Miguel de Unamuno |
“Nadie, dice Miguel de Unamuno, ha logrado convencerme de la existencia de Dios; pero tampoco de su inexistencia. Los razonamientos de los ateos me parecen de una superficialidad y futileza mayores aún que los de sus contradictores. Y si creo en Dios, o, por lo menos, quiero creer en Él, es ante todo porque quiero que Dios exista, y, después, porque se me revela por vía cordial en el Evangelio y a través de Cristo y de la Historia. Es cosa del corazón.”

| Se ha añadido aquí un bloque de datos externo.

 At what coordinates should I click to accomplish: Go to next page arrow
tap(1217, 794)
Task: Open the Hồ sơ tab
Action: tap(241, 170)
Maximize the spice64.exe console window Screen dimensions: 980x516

Comenta uno de sus biógrafos que lo que le faltaba a Unamuno, y él mismo lo reconoce repetidas veces, es humildad, entrega, que es el camino seguro de la gracia. Y él lo sabía bien. Pero estaba poseído de sí mismo y no renuncia a su engreimiento, a su postura beligerante ante Dios y ante la razón y la vida. En el fondo de su corazón y de su pensamiento, aun en las crisis de sus más rotundas negaciones, siente una prevención anhelante de Dios. Lo que le sucede es que no da un margen de confianza, de crédito suficiente a Dios; y le apremia, pero con orgullo; quiere desentrañarle, interrogarle contradictoriamente, polemizar con él y hacerle a imagen y semejanza de él, Miguel de Unamuno. Dialoga con Él y le arguye, como Job; pero no se le rinde fácilmente como Job, que, al fin, reconoce y acata sus designios ocultos. Él, Unamuno, quiere que Dios tenga razón, pero quiere que la tenga porque se la da él, Miguel de Unamuno.